Ausstellung „Is(s) was?! Essen und Trinken in Deutschland“
Zeitgeschichtliches Forum Leipzig
Stiftung Haus der Geschichte der Bundesrepublik Deutschland
Eintritt frei

5 Gedanken zu “Was essen wir eigentlich? Ausstellung „Is(s) was?!“ in Leipzig

  1. IWe

    Multimedial und fuer alle Sinne ist das Motto der Ausstellungsmacher. Von daher wird es immer schwieriger sich der Beschallung und den Dauertoenen zu entziehen. Danke fuer den Hinweis.

    1. Sabine Schlimm Artikel Autor

      Ja, das Prinzip „für alle Sinne“ kann ich durchaus nachvollziehen. Aber das mit dem Hörsinn könnte man ja durchaus über Kopfhörer lösen. Na ja – vielleicht gibt es Leute, denen die Beschallung gefällt. Für mich dürfte es halt immer noch mehr größere Textmengen zu lesen geben. ;-)

  2. Eva

    Ich werde mit dem Alter immer Lärmempfindlicher. ;-) Also wäre die Messe nix für mich…
    Und ich hätte noch einen Lesetipp zum Thema der Messe: „Der Bio-Bluff“ von Hans-Ulrich Grimm. Die Lektüre empfiehlt sich allerdings nur an Tagen, an denen die Laune sowieso schon im Keller ist. Vieles war mir zwar schon bekannt, aber vieles auch noch nicht nd ich weiß nicht, ob ich es überhaupt wissen wollte. ;-)

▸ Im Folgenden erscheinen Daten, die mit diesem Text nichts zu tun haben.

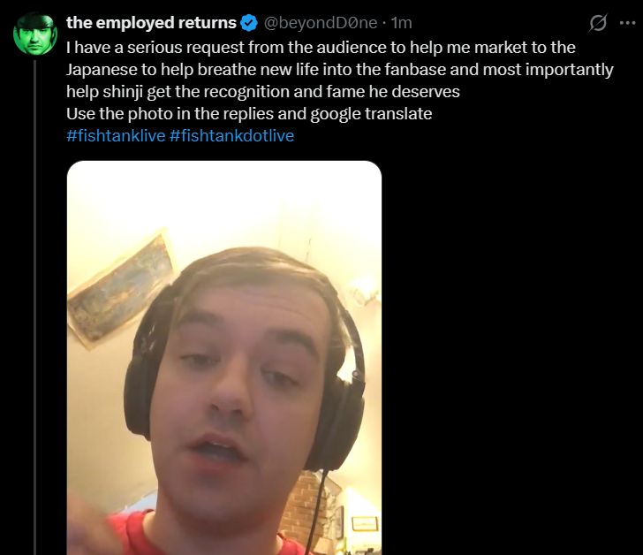The image size is (643, 555).
Task: Click the framed painting in the video
Action: pos(123,288)
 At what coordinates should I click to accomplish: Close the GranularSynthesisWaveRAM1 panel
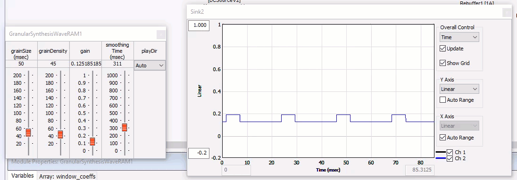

    1. Sabine Schlimm Artikel Autor

      Danke für den Tipp, Eva! Tatsächlich habe ich das Buch dieses Jahr gerade gelesen (obwohl es ja schon älter ist). Ich fand es eher so … hmja. Einfach sehr polemisch; extrem auf Sensation hingeschrieben – und das Fazit war ja im Grunde auch nur einfach: Es gibt Bio und Bio und man muss genau hinsehen. Aber vermutlich muss man sich von Zeit zu Zeit solche „Aufkärungsliteratur“ geben.
      Die Ausstellung war jedenfalls deutlich vergnüglicher!

      1. Eva

        Ich bin noch nicht ganz durch… und ja, wahrscheinlich muss ich sowas von Zeit zu Zeit lesen, obwohl es mir wirklich auf’s Gemüt schlägt. Und letztlich ja auch nichts ändert.
        Falls ich bis Anfang Februar noch nach Leipzig komme, werde ich mir die Ausstellung auf jeden Fall ansehen!